‘Justified’ – ‘Bulletville’: My enemy, my ally

A review of the “Justified” season one finale coming up just as soon as the elevator comes…

“Did you think you could do what you did and there would be no consequences?” -Bo Crowder

I’ve loved this season of “Justified,” but I didn’t love the finale – as a finale, at least. As just an episode of this show, it had a lot of great moments – Boyd’s despair at finding his men strung up and murdered, Raylan finding various memorable ways to kill the bad guys (Raylan under the windowsill being my favorite of those) – but as the culmination of the story Graham Yost and company have been telling for the last three months, it felt lacking.

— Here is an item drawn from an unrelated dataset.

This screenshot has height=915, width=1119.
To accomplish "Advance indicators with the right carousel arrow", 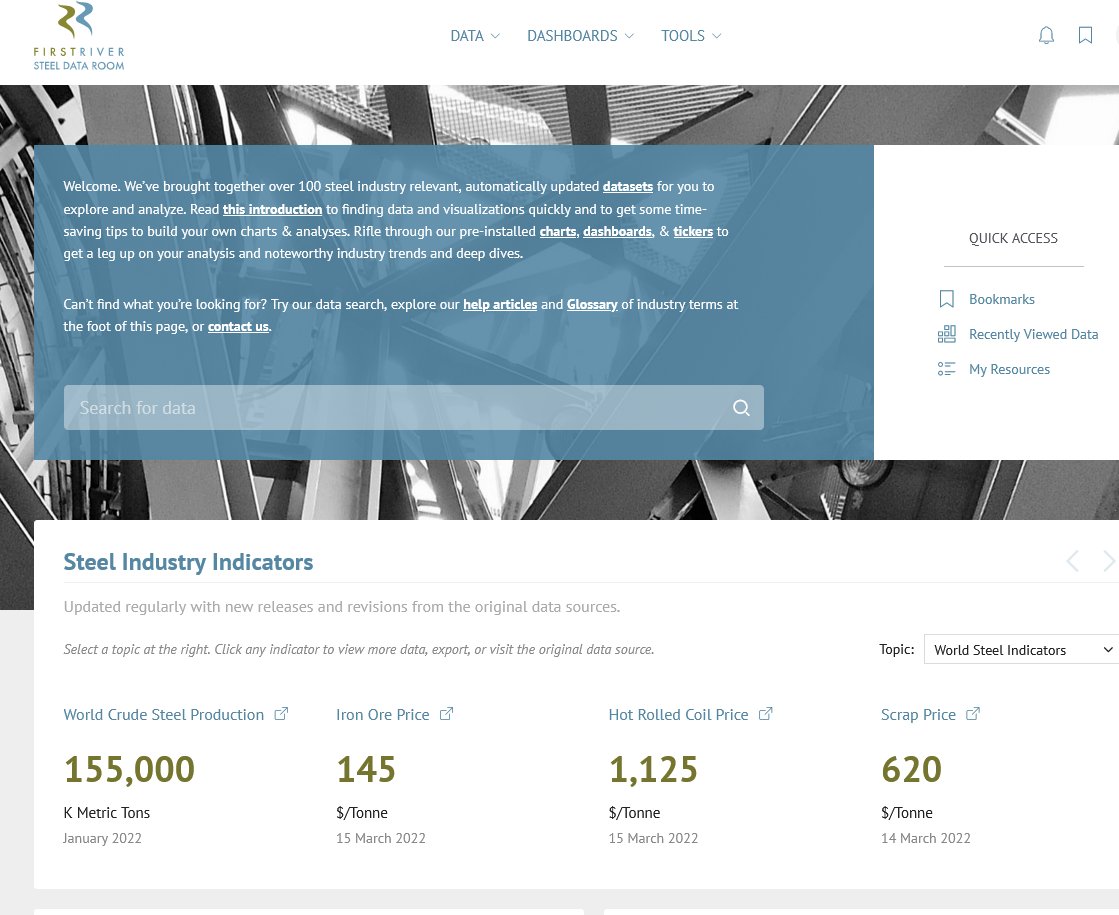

I don’t mind the show reverting to the trope of Raylan the master gunslinger. At the end of the day, “Justified” is a modern-day Western, and there has to come a point where our man slaps some leather – and short of another showdown in the middle of a sunny road (which we already saw in the LA episode), what more appropos Western climax is there than our man trying to fend off assault while hunkered down in a makeshift fort?

My problem is that the writers spent most of the year deconstructing Raylan – putting him in an uncomfortable setting, rubbing his nose in the consequences of his trigger-happy ways and turning him from the supremely confident man who killed Tommy Bucks and snatched a shotgun out of Dewey Crowe’s hands into a more uncertain figure who was almost desperate to prove he could solve problems without resorting to lethal force – and then largely reverted him back to bad-ass Raylan without a big transformative moment in between. The Raylan of this episode isn’t exactly the man he was in the pilot – for one thing, he’s again hatless for a good chunk of the action – but I still wanted the moment when he takes out Bo’s first two goons to feel like it mattered to him more than it did, whether it was frustration that he has to kill people even when he’s not trying to set people up for justified shootings, or a recognition that it doesn’t automatically say something about him every time he has to use his gun.

We got emotional payoff to Raylan’s relationship with his father (the hurt in Tim Olyphant’s voice as he said, “No, don’t call me that” in response to Arlo referring to him as “son”), but Raylan’s relationship to his capacity for violence was an even bigger part of this season, and it felt like a ball got dropped here at the end.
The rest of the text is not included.